I have been insulin and medication free for about 6 months. Because I know how utterly confusing and hopeless life can be when diagnosed with diabetes, I have attempted to reach out to “spread the word” about Paleo / Primal eating and living. I often “befriend” people in social media groups and strike up a conversation.
Multiple times — I’d say at least 4-5 times — I have began a conversation with a “Certified Diabetes Educator”. EVERY SINGLE TIME — NO EXCEPTIONS — they do not HAVE A CLUE when it comes to Paleo / Primal eating. Honestly…I find this disgusting. Especially when I have to hear (or read) how they are required to go to X number of hours of recertification classes and how they are trained on the latest…blah, blah, blah. ALL of this is bad enough, but here’s the kicker…

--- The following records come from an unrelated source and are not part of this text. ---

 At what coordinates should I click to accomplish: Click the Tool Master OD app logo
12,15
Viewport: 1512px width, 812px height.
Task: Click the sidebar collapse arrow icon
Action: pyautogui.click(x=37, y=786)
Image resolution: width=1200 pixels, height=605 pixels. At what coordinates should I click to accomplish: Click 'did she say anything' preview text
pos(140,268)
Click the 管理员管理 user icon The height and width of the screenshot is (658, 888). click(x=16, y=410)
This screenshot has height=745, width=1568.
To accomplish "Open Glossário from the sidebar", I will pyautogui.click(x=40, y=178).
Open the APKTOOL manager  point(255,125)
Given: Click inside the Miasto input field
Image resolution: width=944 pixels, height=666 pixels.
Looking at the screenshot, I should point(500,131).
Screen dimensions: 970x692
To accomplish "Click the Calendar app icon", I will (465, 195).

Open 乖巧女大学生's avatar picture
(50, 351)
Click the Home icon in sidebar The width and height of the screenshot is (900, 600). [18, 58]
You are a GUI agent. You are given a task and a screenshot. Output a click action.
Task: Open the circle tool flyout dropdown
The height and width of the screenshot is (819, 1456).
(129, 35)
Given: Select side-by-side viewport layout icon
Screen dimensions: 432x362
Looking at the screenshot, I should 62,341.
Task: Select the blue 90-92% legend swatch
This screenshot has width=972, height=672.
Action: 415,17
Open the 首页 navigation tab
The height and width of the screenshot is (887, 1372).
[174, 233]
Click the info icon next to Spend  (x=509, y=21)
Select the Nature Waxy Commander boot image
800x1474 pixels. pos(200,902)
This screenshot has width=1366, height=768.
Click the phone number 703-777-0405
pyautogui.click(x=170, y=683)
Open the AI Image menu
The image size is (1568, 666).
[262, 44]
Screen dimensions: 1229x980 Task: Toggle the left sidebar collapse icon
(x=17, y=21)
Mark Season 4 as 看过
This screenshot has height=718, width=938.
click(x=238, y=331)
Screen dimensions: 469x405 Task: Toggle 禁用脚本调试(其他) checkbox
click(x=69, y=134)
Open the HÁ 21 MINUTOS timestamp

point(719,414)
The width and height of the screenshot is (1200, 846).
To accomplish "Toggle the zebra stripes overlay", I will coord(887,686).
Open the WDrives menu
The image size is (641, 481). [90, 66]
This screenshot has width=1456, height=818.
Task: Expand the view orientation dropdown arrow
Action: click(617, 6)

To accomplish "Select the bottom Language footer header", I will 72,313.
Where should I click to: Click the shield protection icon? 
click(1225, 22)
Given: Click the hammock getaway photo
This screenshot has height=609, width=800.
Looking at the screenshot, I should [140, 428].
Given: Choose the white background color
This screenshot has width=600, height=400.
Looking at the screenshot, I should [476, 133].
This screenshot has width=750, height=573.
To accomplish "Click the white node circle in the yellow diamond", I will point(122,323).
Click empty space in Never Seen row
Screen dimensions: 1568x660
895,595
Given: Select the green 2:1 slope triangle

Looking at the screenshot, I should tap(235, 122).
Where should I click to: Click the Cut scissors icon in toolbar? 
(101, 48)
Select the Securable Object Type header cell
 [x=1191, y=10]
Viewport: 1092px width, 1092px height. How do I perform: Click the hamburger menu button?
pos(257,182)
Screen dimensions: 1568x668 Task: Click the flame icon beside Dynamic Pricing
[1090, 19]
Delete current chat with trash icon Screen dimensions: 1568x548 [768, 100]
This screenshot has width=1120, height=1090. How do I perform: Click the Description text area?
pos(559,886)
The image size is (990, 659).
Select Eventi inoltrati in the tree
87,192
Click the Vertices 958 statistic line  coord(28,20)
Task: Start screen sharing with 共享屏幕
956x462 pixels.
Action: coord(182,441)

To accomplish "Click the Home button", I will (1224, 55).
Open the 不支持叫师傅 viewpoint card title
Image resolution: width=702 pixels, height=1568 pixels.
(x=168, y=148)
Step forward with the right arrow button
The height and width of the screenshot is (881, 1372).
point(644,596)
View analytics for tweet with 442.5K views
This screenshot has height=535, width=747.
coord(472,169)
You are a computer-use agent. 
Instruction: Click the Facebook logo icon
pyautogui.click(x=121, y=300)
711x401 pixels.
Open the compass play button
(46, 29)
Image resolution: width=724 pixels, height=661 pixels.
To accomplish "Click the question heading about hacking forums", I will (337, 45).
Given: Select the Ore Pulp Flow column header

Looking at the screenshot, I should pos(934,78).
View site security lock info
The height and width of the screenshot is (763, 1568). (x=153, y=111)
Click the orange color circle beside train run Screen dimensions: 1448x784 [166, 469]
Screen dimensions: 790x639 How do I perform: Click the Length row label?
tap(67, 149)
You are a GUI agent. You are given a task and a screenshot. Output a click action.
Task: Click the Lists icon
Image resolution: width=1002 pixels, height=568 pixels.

THEY ATTEMPT TO CONVINCE ME TO STOP!!! …And go back to eating grains, beans, rice, pasta etc. THE AUDACITY!!! EVEN AFTER they know that I have lost weight and kicked diabetes in the ass (for now) they try to get me back on the train…the train to hell.
WHY? Why would they do this?????
Certified Diabetes Educator: “Because you are missing nutrients and fiber.”
Fiber? …I laugh… “so you are telling me to go back to insulin and meds …for fiber?“
CDE: “you need a balanced diet from a variety of sources and all of the nutrients”
….”Ok… tell me what nutrients I am missing from eating meats, broccoli, cauliflower, greens, celery, tomato, green peppers, mushrooms and nuts….. plus I take a multivitamin… Tell me exactly what nutrients I’m missing that is worth going back on insulin and medications.”
I have never received an explanation or answer to that question…. NONE!
Richard, I understand that not every Type 2 is going to be able to stick to a Very Low Carb diet… I get that. BUT the ADA should PUSH Very Low Carb diet as the PRIMARY solution and IF THE PATIENT CAN NOT Stick to it…then promote the carb laden diet that keeps people “carbing up and shooting up”.
So there you have it. Is it really necessary for me to add anything? Didn’t think so.